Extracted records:
++++++++++++++++++++

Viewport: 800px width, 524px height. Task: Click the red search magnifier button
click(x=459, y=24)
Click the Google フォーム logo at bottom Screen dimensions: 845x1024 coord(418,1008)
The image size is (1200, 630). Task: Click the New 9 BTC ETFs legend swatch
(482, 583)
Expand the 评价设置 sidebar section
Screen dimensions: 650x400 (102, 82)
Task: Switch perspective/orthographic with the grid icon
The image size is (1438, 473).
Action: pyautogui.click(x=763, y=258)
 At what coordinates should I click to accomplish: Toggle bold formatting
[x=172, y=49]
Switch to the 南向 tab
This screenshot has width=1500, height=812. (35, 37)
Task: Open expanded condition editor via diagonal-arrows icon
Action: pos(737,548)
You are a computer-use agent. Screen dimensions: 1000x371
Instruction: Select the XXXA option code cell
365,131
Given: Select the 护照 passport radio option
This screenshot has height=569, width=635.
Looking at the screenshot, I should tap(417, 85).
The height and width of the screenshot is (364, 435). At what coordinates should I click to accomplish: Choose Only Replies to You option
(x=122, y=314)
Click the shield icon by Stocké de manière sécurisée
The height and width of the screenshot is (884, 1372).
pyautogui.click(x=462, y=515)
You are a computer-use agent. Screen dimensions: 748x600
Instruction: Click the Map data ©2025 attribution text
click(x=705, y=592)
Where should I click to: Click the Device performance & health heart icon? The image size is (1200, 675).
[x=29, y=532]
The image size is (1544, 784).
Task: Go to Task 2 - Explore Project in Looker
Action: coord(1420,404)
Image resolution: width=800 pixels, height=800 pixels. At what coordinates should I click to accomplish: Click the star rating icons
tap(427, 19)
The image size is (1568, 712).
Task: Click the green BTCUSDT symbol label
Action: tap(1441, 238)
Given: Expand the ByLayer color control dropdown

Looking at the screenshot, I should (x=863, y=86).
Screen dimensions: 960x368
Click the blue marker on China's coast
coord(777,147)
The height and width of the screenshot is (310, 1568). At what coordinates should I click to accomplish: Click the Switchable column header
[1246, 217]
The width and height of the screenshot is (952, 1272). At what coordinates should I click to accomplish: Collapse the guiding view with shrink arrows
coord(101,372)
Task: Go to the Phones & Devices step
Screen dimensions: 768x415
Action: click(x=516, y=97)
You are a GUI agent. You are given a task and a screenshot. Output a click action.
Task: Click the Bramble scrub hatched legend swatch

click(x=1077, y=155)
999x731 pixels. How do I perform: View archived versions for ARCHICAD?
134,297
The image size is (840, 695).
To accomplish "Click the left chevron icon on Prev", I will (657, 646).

++++++++++++++++++++

REQUIREMENT:
Return everything from the line containing "Expand the 评价设置 sidebar section" down to the line containing "click(x=705, y=592)", unchanged and with both of those lines included.

RESPONSE TO THIS TASK:
Expand the 评价设置 sidebar section
Screen dimensions: 650x400 (102, 82)
Task: Switch perspective/orthographic with the grid icon
The image size is (1438, 473).
Action: pyautogui.click(x=763, y=258)
 At what coordinates should I click to accomplish: Toggle bold formatting
[x=172, y=49]
Switch to the 南向 tab
This screenshot has width=1500, height=812. (35, 37)
Task: Open expanded condition editor via diagonal-arrows icon
Action: pos(737,548)
You are a computer-use agent. Screen dimensions: 1000x371
Instruction: Select the XXXA option code cell
365,131
Given: Select the 护照 passport radio option
This screenshot has height=569, width=635.
Looking at the screenshot, I should tap(417, 85).
The height and width of the screenshot is (364, 435). At what coordinates should I click to accomplish: Choose Only Replies to You option
(x=122, y=314)
Click the shield icon by Stocké de manière sécurisée
The height and width of the screenshot is (884, 1372).
pyautogui.click(x=462, y=515)
You are a computer-use agent. Screen dimensions: 748x600
Instruction: Click the Map data ©2025 attribution text
click(x=705, y=592)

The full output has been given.